• Work to be completed:
Copy out all of the records. Keep every word exact.
#### Records for the exercise
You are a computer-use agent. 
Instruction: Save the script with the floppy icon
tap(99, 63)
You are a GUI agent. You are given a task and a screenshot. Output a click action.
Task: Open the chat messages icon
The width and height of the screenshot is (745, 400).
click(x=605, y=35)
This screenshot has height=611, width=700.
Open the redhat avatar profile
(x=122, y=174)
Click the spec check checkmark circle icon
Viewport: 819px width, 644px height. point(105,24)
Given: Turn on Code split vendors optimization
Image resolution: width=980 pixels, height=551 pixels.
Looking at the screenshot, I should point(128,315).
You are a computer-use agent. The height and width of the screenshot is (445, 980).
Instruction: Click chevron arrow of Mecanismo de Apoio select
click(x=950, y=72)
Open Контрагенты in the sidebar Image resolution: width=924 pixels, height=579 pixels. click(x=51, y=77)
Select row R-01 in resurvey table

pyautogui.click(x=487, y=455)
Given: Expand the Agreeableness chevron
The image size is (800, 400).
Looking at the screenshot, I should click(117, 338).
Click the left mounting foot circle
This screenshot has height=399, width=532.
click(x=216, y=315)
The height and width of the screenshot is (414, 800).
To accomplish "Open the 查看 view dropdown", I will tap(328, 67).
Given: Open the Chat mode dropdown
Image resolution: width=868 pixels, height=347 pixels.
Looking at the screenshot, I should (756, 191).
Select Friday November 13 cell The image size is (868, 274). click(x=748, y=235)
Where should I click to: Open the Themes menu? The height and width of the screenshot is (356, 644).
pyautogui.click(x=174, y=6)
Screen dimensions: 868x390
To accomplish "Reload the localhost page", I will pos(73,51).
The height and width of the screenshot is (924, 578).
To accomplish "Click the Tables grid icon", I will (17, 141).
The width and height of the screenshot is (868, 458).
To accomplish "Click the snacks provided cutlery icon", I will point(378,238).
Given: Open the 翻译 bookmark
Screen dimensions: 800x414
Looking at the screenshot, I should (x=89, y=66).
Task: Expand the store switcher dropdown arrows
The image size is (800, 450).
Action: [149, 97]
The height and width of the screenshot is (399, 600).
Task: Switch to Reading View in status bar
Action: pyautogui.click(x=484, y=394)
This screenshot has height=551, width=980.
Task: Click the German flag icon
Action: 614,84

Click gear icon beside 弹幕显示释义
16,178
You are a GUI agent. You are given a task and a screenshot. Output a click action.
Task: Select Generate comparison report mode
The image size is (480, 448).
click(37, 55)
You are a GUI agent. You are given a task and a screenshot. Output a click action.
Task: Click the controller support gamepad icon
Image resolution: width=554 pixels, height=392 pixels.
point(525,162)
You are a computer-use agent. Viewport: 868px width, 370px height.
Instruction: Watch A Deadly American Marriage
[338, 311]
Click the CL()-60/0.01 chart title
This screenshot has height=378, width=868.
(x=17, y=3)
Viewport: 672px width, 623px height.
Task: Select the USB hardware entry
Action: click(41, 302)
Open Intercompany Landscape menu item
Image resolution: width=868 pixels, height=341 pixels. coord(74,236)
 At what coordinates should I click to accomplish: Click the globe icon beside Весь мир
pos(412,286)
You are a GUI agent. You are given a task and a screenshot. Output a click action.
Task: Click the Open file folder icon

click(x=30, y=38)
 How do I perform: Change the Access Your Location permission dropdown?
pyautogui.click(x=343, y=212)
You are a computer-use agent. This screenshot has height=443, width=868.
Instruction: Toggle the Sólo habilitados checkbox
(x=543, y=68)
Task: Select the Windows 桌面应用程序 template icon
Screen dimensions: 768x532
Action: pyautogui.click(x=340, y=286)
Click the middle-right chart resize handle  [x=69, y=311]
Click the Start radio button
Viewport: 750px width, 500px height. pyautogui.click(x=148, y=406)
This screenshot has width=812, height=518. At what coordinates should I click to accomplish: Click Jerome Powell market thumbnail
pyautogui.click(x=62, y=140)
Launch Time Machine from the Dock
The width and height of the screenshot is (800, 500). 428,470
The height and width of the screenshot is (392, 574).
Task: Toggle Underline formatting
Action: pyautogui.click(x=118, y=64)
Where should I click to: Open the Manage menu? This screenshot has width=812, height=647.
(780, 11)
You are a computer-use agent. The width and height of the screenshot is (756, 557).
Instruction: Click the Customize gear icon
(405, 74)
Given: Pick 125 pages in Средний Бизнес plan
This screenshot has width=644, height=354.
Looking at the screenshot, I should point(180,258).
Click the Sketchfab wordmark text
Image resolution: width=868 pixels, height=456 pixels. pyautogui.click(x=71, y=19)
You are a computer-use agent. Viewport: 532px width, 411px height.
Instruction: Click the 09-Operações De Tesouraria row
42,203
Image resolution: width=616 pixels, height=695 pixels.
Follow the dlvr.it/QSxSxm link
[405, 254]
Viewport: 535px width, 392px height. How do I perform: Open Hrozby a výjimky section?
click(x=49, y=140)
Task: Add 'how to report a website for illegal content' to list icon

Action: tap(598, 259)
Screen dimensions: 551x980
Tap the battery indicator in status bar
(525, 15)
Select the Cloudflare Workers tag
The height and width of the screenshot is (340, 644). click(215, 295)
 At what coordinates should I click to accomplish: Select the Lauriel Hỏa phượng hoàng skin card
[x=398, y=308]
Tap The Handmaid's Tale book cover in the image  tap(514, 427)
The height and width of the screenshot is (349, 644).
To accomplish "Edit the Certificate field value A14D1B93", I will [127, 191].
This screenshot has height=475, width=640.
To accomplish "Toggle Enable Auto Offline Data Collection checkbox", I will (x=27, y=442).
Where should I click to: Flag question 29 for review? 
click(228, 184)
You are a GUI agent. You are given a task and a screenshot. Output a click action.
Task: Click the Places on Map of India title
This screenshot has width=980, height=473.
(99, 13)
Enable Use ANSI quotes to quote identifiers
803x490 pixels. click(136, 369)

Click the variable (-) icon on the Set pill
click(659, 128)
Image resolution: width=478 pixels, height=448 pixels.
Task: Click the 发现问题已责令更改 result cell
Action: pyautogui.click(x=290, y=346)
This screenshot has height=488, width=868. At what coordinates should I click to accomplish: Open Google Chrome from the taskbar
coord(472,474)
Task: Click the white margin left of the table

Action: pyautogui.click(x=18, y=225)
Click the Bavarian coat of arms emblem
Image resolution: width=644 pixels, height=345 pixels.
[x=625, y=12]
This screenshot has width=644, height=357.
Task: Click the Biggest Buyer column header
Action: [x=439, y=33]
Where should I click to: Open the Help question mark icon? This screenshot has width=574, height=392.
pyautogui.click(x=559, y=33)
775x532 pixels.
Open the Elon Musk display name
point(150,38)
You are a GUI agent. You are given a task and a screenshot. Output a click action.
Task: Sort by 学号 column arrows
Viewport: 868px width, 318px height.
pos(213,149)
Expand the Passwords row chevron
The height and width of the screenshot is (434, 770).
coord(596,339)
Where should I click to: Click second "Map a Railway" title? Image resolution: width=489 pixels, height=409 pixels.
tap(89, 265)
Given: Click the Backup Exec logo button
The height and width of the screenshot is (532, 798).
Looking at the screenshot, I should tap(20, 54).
########
• Result of the exercise:
You are a computer-use agent. 
Instruction: Save the script with the floppy icon
tap(99, 63)
You are a GUI agent. You are given a task and a screenshot. Output a click action.
Task: Open the chat messages icon
The width and height of the screenshot is (745, 400).
click(x=605, y=35)
This screenshot has height=611, width=700.
Open the redhat avatar profile
(x=122, y=174)
Click the spec check checkmark circle icon
Viewport: 819px width, 644px height. point(105,24)
Given: Turn on Code split vendors optimization
Image resolution: width=980 pixels, height=551 pixels.
Looking at the screenshot, I should point(128,315).
You are a computer-use agent. The height and width of the screenshot is (445, 980).
Instruction: Click chevron arrow of Mecanismo de Apoio select
click(x=950, y=72)
Open Контрагенты in the sidebar Image resolution: width=924 pixels, height=579 pixels. click(x=51, y=77)
Select row R-01 in resurvey table

pyautogui.click(x=487, y=455)
Given: Expand the Agreeableness chevron
The image size is (800, 400).
Looking at the screenshot, I should click(117, 338).
Click the left mounting foot circle
This screenshot has height=399, width=532.
click(x=216, y=315)
The height and width of the screenshot is (414, 800).
To accomplish "Open the 查看 view dropdown", I will tap(328, 67).
Given: Open the Chat mode dropdown
Image resolution: width=868 pixels, height=347 pixels.
Looking at the screenshot, I should (756, 191).
Select Friday November 13 cell The image size is (868, 274). click(x=748, y=235)
Where should I click to: Open the Themes menu? The height and width of the screenshot is (356, 644).
pyautogui.click(x=174, y=6)
Screen dimensions: 868x390
To accomplish "Reload the localhost page", I will pos(73,51).
The height and width of the screenshot is (924, 578).
To accomplish "Click the Tables grid icon", I will (17, 141).
The width and height of the screenshot is (868, 458).
To accomplish "Click the snacks provided cutlery icon", I will point(378,238).
Given: Open the 翻译 bookmark
Screen dimensions: 800x414
Looking at the screenshot, I should (x=89, y=66).
Task: Expand the store switcher dropdown arrows
The image size is (800, 450).
Action: [149, 97]
The height and width of the screenshot is (399, 600).
Task: Switch to Reading View in status bar
Action: pyautogui.click(x=484, y=394)
This screenshot has height=551, width=980.
Task: Click the German flag icon
Action: 614,84

Click gear icon beside 弹幕显示释义
16,178
You are a GUI agent. You are given a task and a screenshot. Output a click action.
Task: Select Generate comparison report mode
The image size is (480, 448).
click(37, 55)
You are a GUI agent. You are given a task and a screenshot. Output a click action.
Task: Click the controller support gamepad icon
Image resolution: width=554 pixels, height=392 pixels.
point(525,162)
You are a computer-use agent. Viewport: 868px width, 370px height.
Instruction: Watch A Deadly American Marriage
[338, 311]
Click the CL()-60/0.01 chart title
This screenshot has height=378, width=868.
(x=17, y=3)
Viewport: 672px width, 623px height.
Task: Select the USB hardware entry
Action: click(41, 302)
Open Intercompany Landscape menu item
Image resolution: width=868 pixels, height=341 pixels. coord(74,236)
 At what coordinates should I click to accomplish: Click the globe icon beside Весь мир
pos(412,286)
You are a GUI agent. You are given a task and a screenshot. Output a click action.
Task: Click the Open file folder icon

click(x=30, y=38)
 How do I perform: Change the Access Your Location permission dropdown?
pyautogui.click(x=343, y=212)
You are a computer-use agent. This screenshot has height=443, width=868.
Instruction: Toggle the Sólo habilitados checkbox
(x=543, y=68)
Task: Select the Windows 桌面应用程序 template icon
Screen dimensions: 768x532
Action: pyautogui.click(x=340, y=286)
Click the middle-right chart resize handle  [x=69, y=311]
Click the Start radio button
Viewport: 750px width, 500px height. pyautogui.click(x=148, y=406)
This screenshot has width=812, height=518. At what coordinates should I click to accomplish: Click Jerome Powell market thumbnail
pyautogui.click(x=62, y=140)
Launch Time Machine from the Dock
The width and height of the screenshot is (800, 500). 428,470
The height and width of the screenshot is (392, 574).
Task: Toggle Underline formatting
Action: pyautogui.click(x=118, y=64)
Where should I click to: Open the Manage menu? This screenshot has width=812, height=647.
(780, 11)
You are a computer-use agent. The width and height of the screenshot is (756, 557).
Instruction: Click the Customize gear icon
(405, 74)
Given: Pick 125 pages in Средний Бизнес plan
This screenshot has width=644, height=354.
Looking at the screenshot, I should point(180,258).
Click the Sketchfab wordmark text
Image resolution: width=868 pixels, height=456 pixels. pyautogui.click(x=71, y=19)
You are a computer-use agent. Viewport: 532px width, 411px height.
Instruction: Click the 09-Operações De Tesouraria row
42,203
Image resolution: width=616 pixels, height=695 pixels.
Follow the dlvr.it/QSxSxm link
[405, 254]
Viewport: 535px width, 392px height. How do I perform: Open Hrozby a výjimky section?
click(x=49, y=140)
Task: Add 'how to report a website for illegal content' to list icon

Action: tap(598, 259)
Screen dimensions: 551x980
Tap the battery indicator in status bar
(525, 15)
Select the Cloudflare Workers tag
The height and width of the screenshot is (340, 644). click(215, 295)
 At what coordinates should I click to accomplish: Select the Lauriel Hỏa phượng hoàng skin card
[x=398, y=308]
Tap The Handmaid's Tale book cover in the image  tap(514, 427)
The height and width of the screenshot is (349, 644).
To accomplish "Edit the Certificate field value A14D1B93", I will [127, 191].
This screenshot has height=475, width=640.
To accomplish "Toggle Enable Auto Offline Data Collection checkbox", I will (x=27, y=442).
Where should I click to: Flag question 29 for review? 
click(228, 184)
You are a GUI agent. You are given a task and a screenshot. Output a click action.
Task: Click the Places on Map of India title
This screenshot has width=980, height=473.
(99, 13)
Enable Use ANSI quotes to quote identifiers
803x490 pixels. click(136, 369)

Click the variable (-) icon on the Set pill
click(659, 128)
Image resolution: width=478 pixels, height=448 pixels.
Task: Click the 发现问题已责令更改 result cell
Action: pyautogui.click(x=290, y=346)
This screenshot has height=488, width=868. At what coordinates should I click to accomplish: Open Google Chrome from the taskbar
coord(472,474)
Task: Click the white margin left of the table

Action: pyautogui.click(x=18, y=225)
Click the Bavarian coat of arms emblem
Image resolution: width=644 pixels, height=345 pixels.
[x=625, y=12]
This screenshot has width=644, height=357.
Task: Click the Biggest Buyer column header
Action: [x=439, y=33]
Where should I click to: Open the Help question mark icon? This screenshot has width=574, height=392.
pyautogui.click(x=559, y=33)
775x532 pixels.
Open the Elon Musk display name
point(150,38)
You are a GUI agent. You are given a task and a screenshot. Output a click action.
Task: Sort by 学号 column arrows
Viewport: 868px width, 318px height.
pos(213,149)
Expand the Passwords row chevron
The height and width of the screenshot is (434, 770).
coord(596,339)
Where should I click to: Click second "Map a Railway" title? Image resolution: width=489 pixels, height=409 pixels.
tap(89, 265)
Given: Click the Backup Exec logo button
The height and width of the screenshot is (532, 798).
Looking at the screenshot, I should tap(20, 54).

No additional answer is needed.